The absurdity is glaring: taxpayers are now footing the bill for a recycled production that has already been monetized. Instead of nurturing creativity, the ministry is effectively funding reruns under the guise of fresh artistic support.
Conflict of Interest at the Core
The scandal deepens when one looks at ownership. The project wasn’t pitched by an independent young filmmaker but by the Yerli Düşünce Derneği, an organization chaired by Gündoğdu himself. This means the state is channeling millions into a project controlled by the applicant, raising red flags of conflict of interest, self-dealing, and systemic abuse.
What was supposed to be a transparent, competitive process reeks of insider privilege. When the head of an association doubles as the beneficiary of state funding, the credibility of the entire cultural support mechanism collapses.

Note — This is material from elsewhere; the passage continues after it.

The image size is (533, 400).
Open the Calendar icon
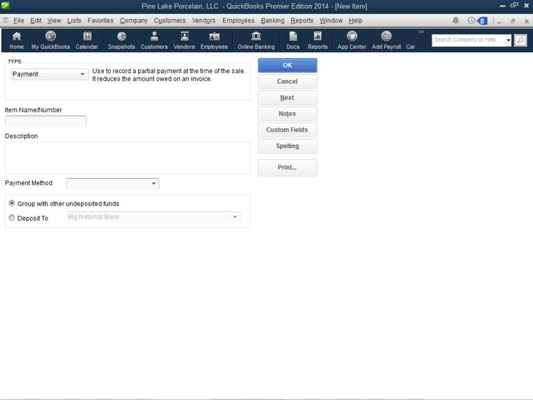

Youth Shut Out, Cronyism Rewarded
The betrayal is twofold: young filmmakers were denied opportunities, and the public’s cultural budget was diverted into the pockets of a political veteran. The program meant to democratize access to the film industry instead reveals the entrenchment of political favoritism in Turkey’s cultural policy.
While aspiring directors struggle to finance their first films, the state prioritizes a 52-year-old politician’s recycled project. This is not cultural investment; it is the misuse of public resources.
Why It Matters
Cinema funds are more than cash grants—they are lifelines for underrepresented voices and vital for the renewal of artistic expression. By channeling money to a politically connected insider for a project that has already aired, the Ministry of Culture and Tourism sends a chilling message: loyalty to power trumps originality, youth, and fairness.
Instead of building Turkey’s next generation of filmmakers, the ministry has turned cultural funding into another tool of patronage. The scandal is not just about one man’s project but about the erosion of trust in cultural institutions.